Where would the money come from? Well, of course, I don't know. But if it had a building and an institutional name, it might be appealing to some funder that usually gives out program grants that do not leave any permanent legacy in the community. I could imagine some rich progressive person who would love to have their name permanently on a building or permanently on the name of an institution whose job was to stick a thumb in the eye of privileged oppressors permanently.
How much money would it require? Well, after glancing around the Internet, it seems like a round number like 4% is about what you can expect to spend every year from an endowment while still maintaining it over time given inflation. So let's go with that as a rule of thumb (see thisfor those who are interested). And let's assume you need, say, 2 million dollars for a building (including renovation) in a not necessarily high-priced part of town. So then if you have an operating budget of $250,000 (which isn't a lot if you have a few employees), you need an endowment of around 6 or 7 million dollars. Or a total of 8-10 million dollars. That really seems like a minimum, since it barely provides for the kind of staff you would need to really create an effective incubator and recruitment hub. But once you have an endowment like this, you can add to it.

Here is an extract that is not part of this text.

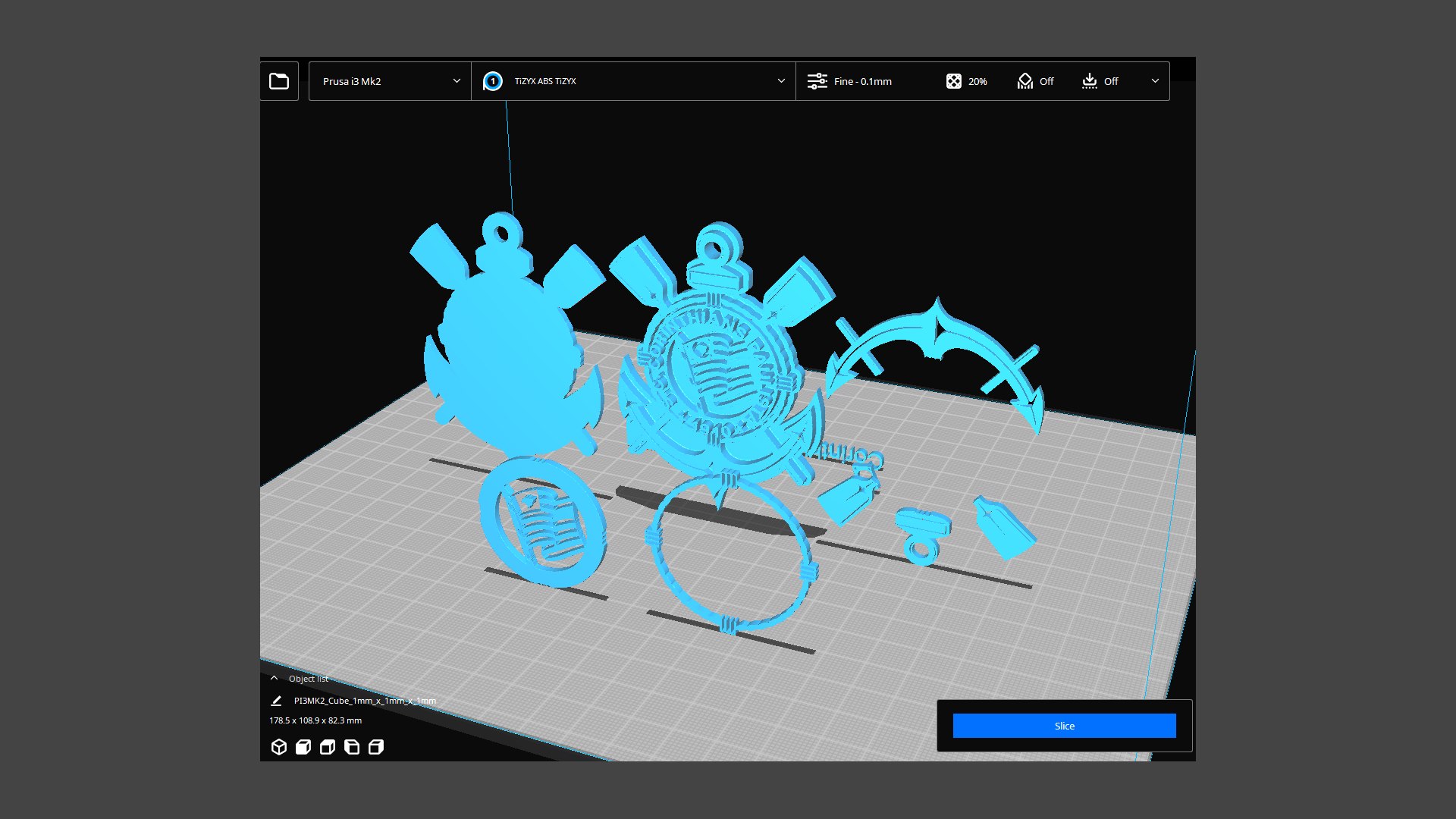Collapse the Object list panel
Screen dimensions: 1456x819
pos(275,679)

This may seem like a lot of money to most of you (or me) but there are plenty of folks out there in our increasingly income unequal society for whom this isn't really that much.
Carnegie made his name forever by creating libraries across the United States (and beyond). What if some funder decided to stop trying to fund an endless series of cool sounding projects, and instead said, "I want to provide a permanent base for organizing in a collection of cities in America."
The specifics of how something like this would work (its governance structure, especially) would have to be worked out uniquely in every unique context. And it would be a risk. But a risk worth taking, I think.